Juries, Not Judges, Decide if Administrative Remedies Have Been Exhausted
The PLRA, or the Prison Litigation Reform Act of 1996, was designed to prevent frivolous lawsuits from prisoners in state and federal prison from clogging up the courts. The PLRA is what requires inmates to file grievances, and attempt to resolve them within the BOP before bringing an action before a federal judge, including a bivens, civil lawsuit, and in most cases, Habeas Corpus, also known as a 2241. By these rules, administrative remedies must be fully exhausted without a satisfactory resolution at every level of the BOP before bringing the issue to court.
One of the exceptions is compassionate release, modified by the First Step Act, which allows inmates to bring motions forward after either fully exhausting their available administrative remedies, or waiting 30 days after asking the prison’s warden to provide compassionate release, and getting denied. That second route gives inmates a dramatically faster method to get their compassionate release petition heard by the court.
Of course, nowadays, the U.S. Attorney’s office weaponizes the PLRA and the exhaustion requirement to the furthest extent possible.
However, in the recent Supreme Court ruling in Kyle Richards v. The State of Michigan’s DOC, administrative remedies are now an issue for a jury. Until now, it was decided by the judge alone, which can be biased and tends to lean in support of the U.S. Attorney’s argument.
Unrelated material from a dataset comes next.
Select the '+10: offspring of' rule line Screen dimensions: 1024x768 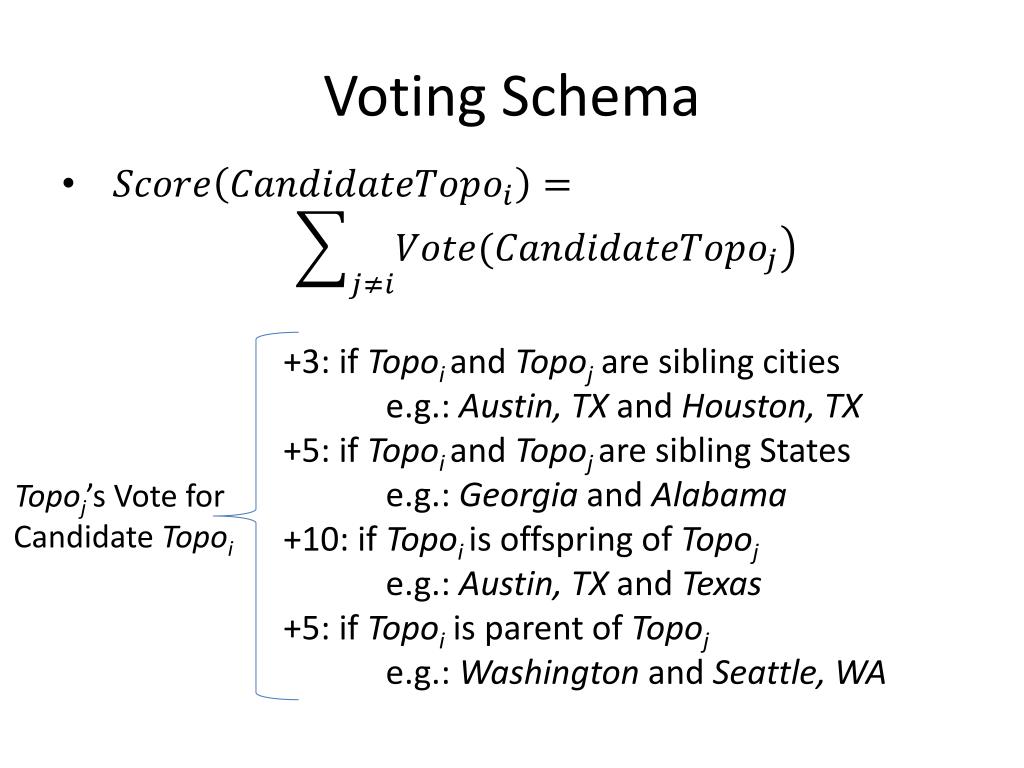click(x=521, y=541)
Now, if an inmate can bring their grievance that far, they can demand a jury trial to determine whether or not they’ve fully exhausted their administrative remedies or not.
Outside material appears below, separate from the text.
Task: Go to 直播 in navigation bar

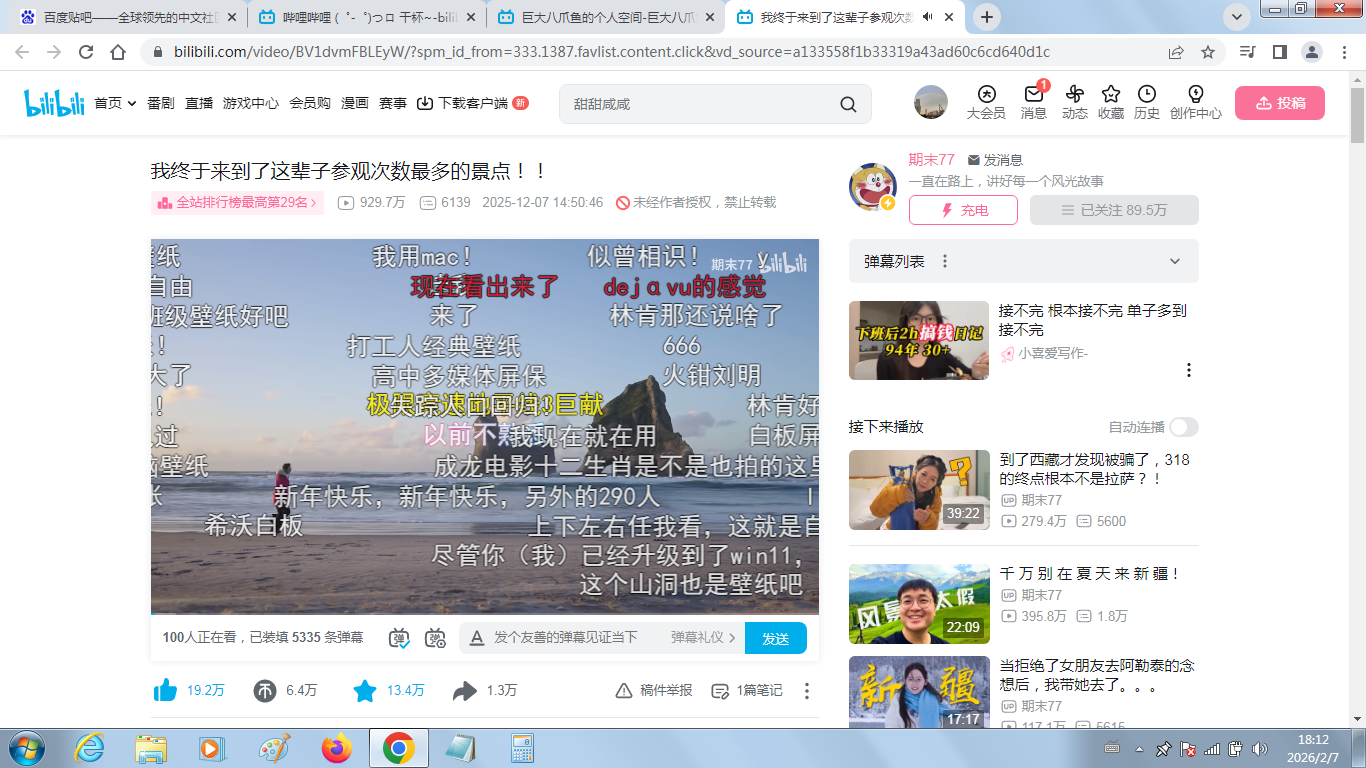Action: 199,103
This may help address the ongoing issue of futility in administrative remedies, where inmates either aren’t provided adequate means to navigate the administrative remedy process, or they’re somehow forced into a situation where they are unable. In the case of Kyle Richards, a state case, he claimed at a COO destroyed his remedies, violating his First Amendment rights and rendering the administrative remedy process futile.
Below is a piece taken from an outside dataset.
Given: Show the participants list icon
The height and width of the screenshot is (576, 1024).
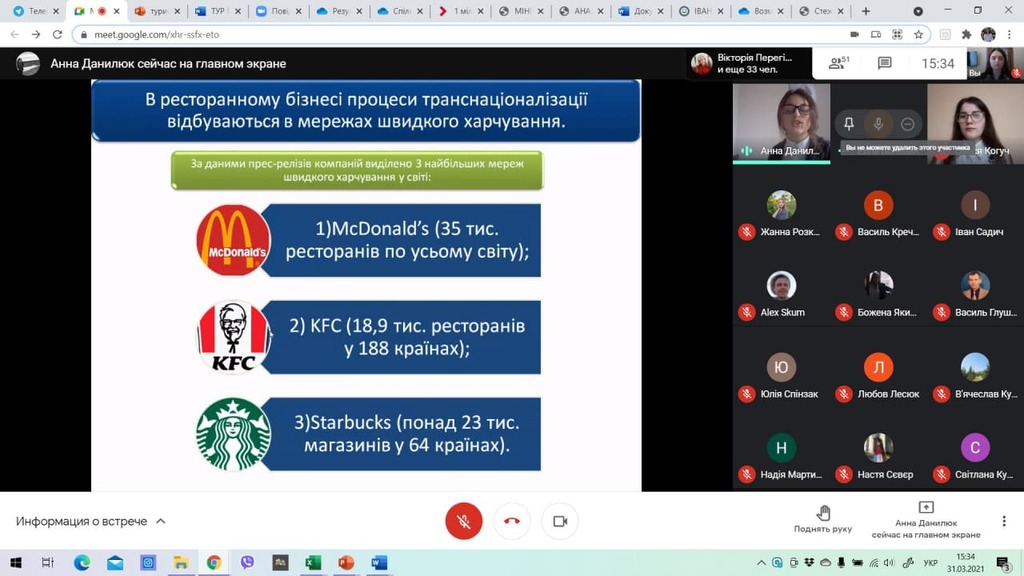Looking at the screenshot, I should 837,63.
There are instances where a claim of futility will win, and in many First Step Act related actions, exhaustion isn’t taken into account since it’s taken over six and a half years to fully implement the law at the policy level.
Hopefully, this will allow more inmates to win in their grievances in the prison system by putting their issues in front of a jury of their peers, rather than a biased court judge.